I am proving a theorem using Idris and in the proof, I am applying the theorem itself to the hypotheses. However, I cannot apply it the hypotheses directly; I have to do a rewrite. Because of this, Idris cannot prove it is total and so I had to use assert_smaller.
assert_smaller, however, sounds a bit like admit in Coq, and I would like a fully-verified proof.
Is it possible to prove the termination (or prove the assertation)?
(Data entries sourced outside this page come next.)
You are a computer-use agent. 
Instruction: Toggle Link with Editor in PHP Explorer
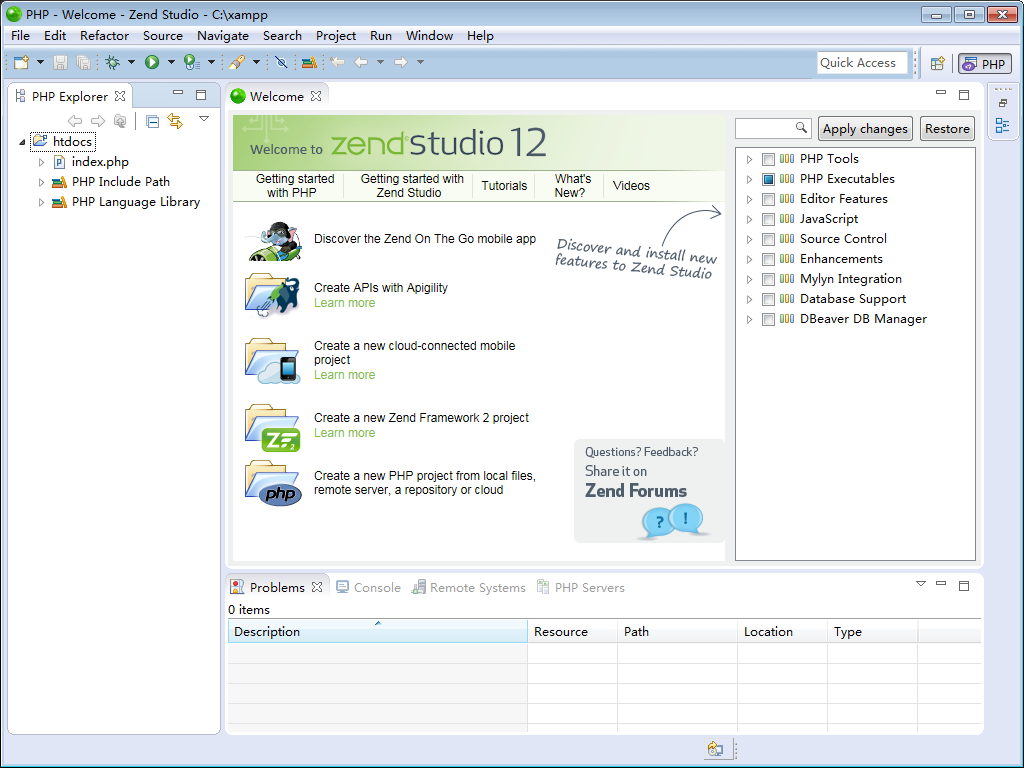click(175, 121)
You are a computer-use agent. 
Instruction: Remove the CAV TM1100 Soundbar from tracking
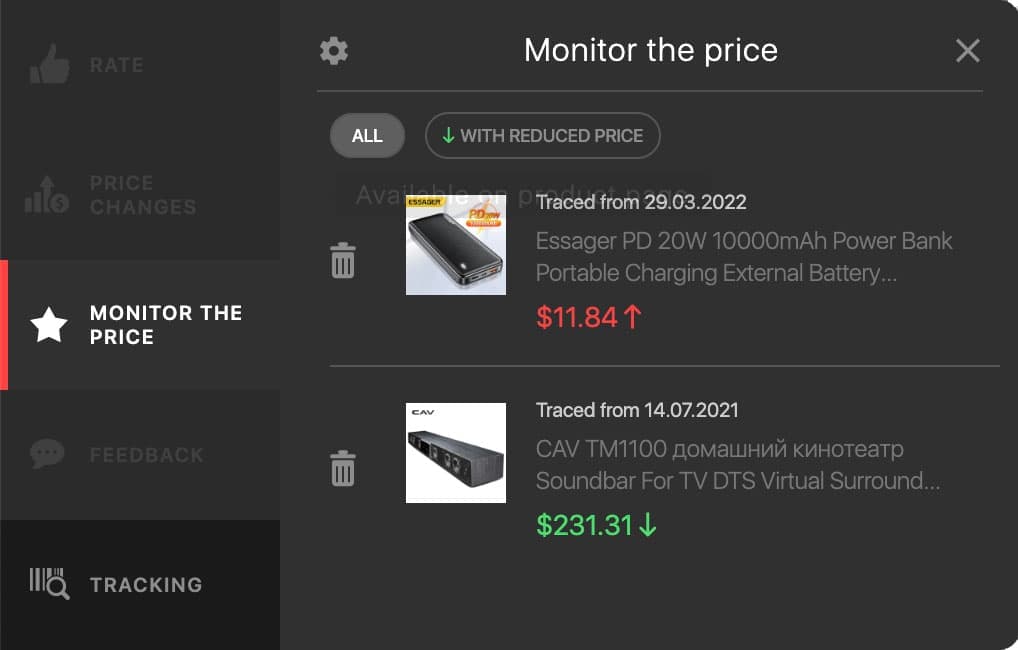(x=343, y=468)
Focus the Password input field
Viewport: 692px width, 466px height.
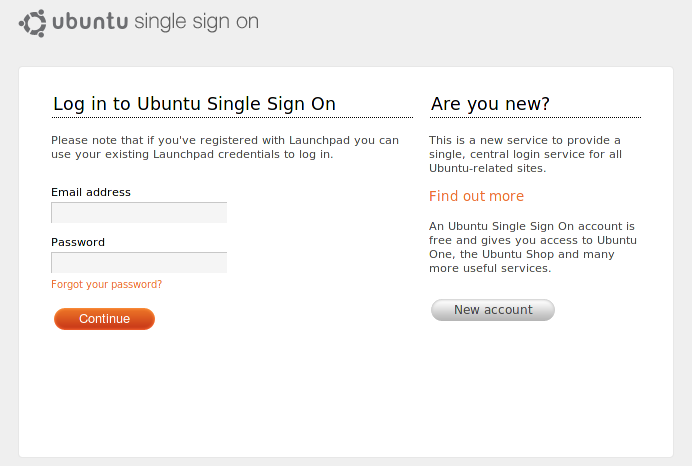[x=139, y=263]
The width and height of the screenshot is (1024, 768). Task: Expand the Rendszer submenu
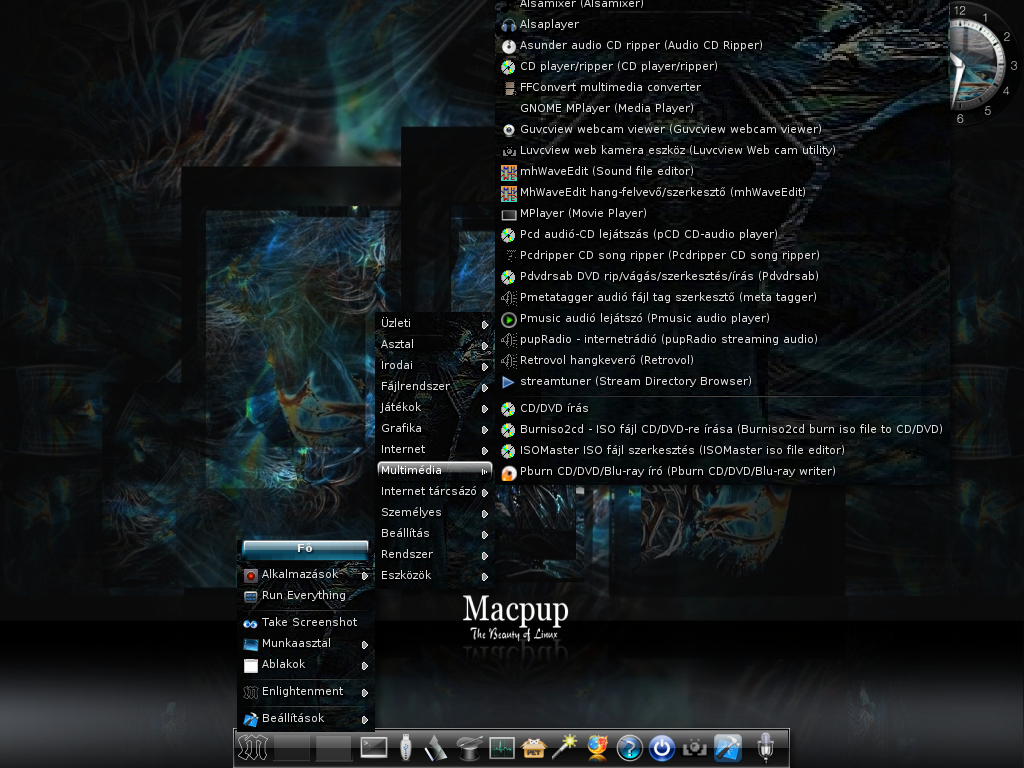tap(434, 554)
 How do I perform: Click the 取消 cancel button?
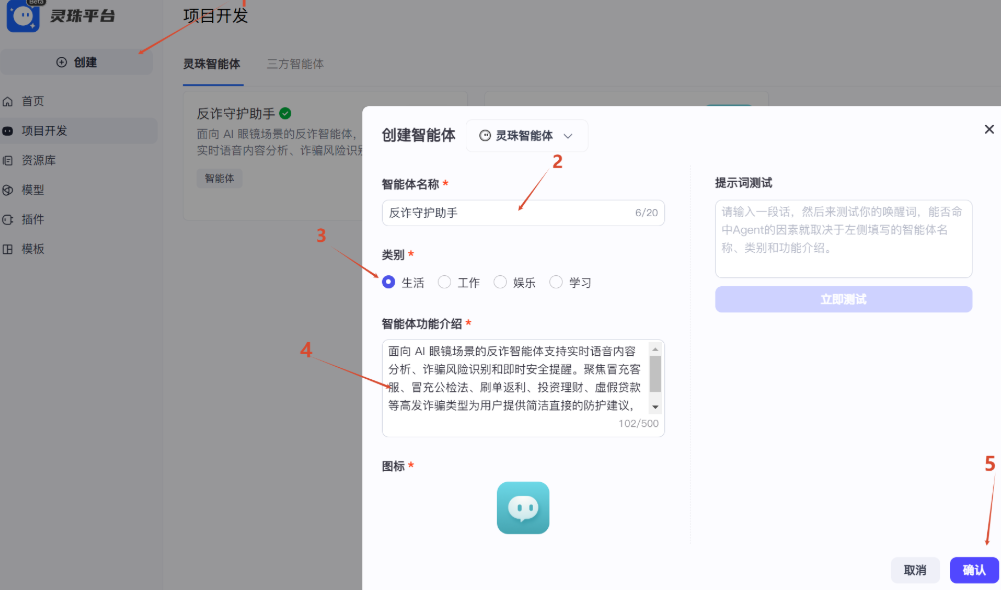[914, 569]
Here is the code. The use of assert_smaller occurs in the second case of the theorem.
data StType = StTop
| StTApp StType StType
data StSubtype : StType -> StType -> Type where
S_Refl : StSubtype t t
S_Trans : (u: StType) -> StSubtype s u -> StSubtype u t -> StSubtype s t
S_Top : StSubtype s StTop
S_Arrow : StSubtype t1 s1 -> StSubtype s2 t2 -> StSubtype (StTApp s1 s2) (StTApp t1 t2)
-- Theorem
%default total
%unbound_implicits off
theorem1 : (t1, t2, s: StType)
-> StSubtype s (StTApp t1 t2)
-> (s1: StType **
(s2 : StType **
(s = StTApp s1 s2,
StSubtype t1 s1,
StSubtype s2 t2)))
theorem1 t1 t2 (StTApp t1 t2) S_Refl = (t1 ** (t2 ** (Refl, S_Refl, S_Refl)))
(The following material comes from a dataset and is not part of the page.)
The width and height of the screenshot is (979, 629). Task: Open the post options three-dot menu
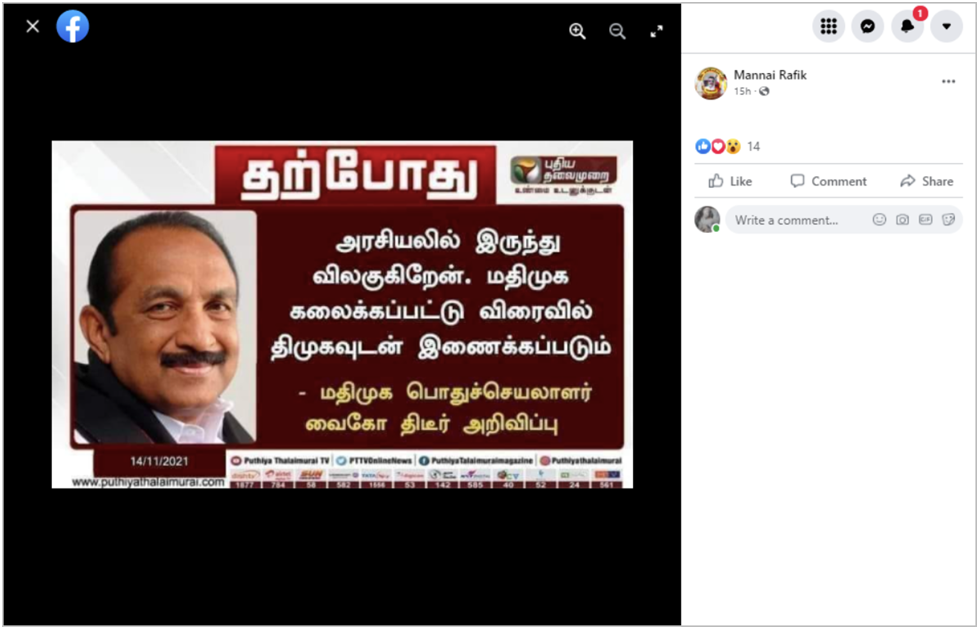pos(948,82)
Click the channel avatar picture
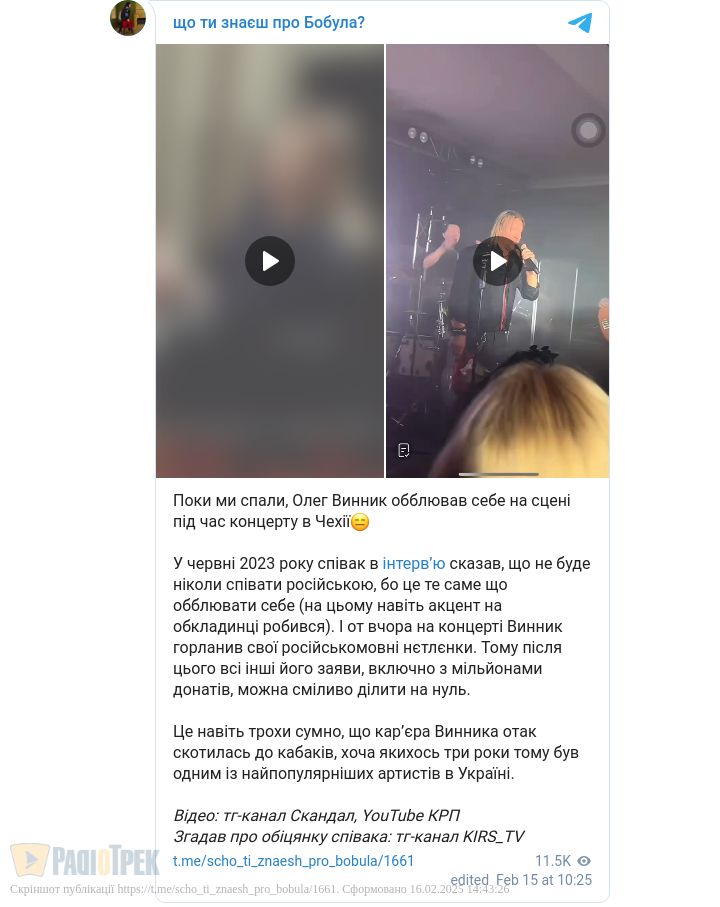Screen dimensions: 720x907 point(128,18)
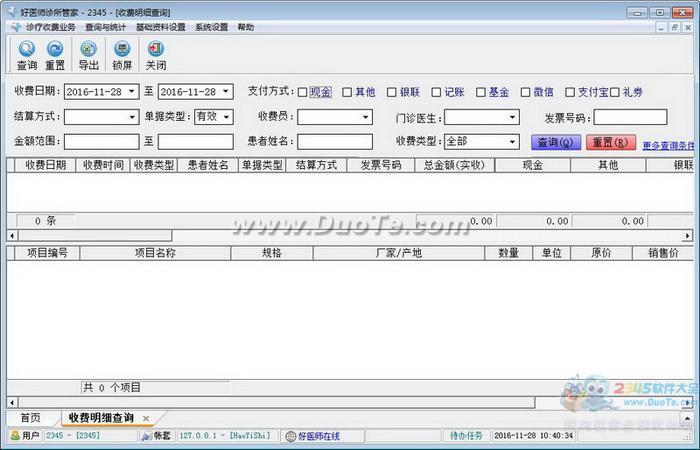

theorem1 t1 t2 s (S_Trans u hyp1 hyp2) = let
(s1 ** (s2 ** (ueq, st1, st2))) = theorem1 t1 t2 u hyp2
hyp1' : StSubtype s (StTApp s1 s2)
hyp1' = replace {p = id} (cong (StSubtype s) ueq) hyp1
in case theorem1 s1 s2 s (assert_smaller (S_Trans u hyp1 hyp2) hyp1') of
(s1' ** (s2' ** (ueq', st1', st2'))) => (s1' ** (s2' ** (ueq', S_Trans s1 st1 st1', S_Trans s2 st2' st2)))
theorem1 t1 t2 (StTApp x1 x2) (S_Arrow hyp1 hyp2) = (x1 ** (x2 ** (Refl, hyp1, hyp2)))
I searched for other solutions than assert_smaller but I could not fund!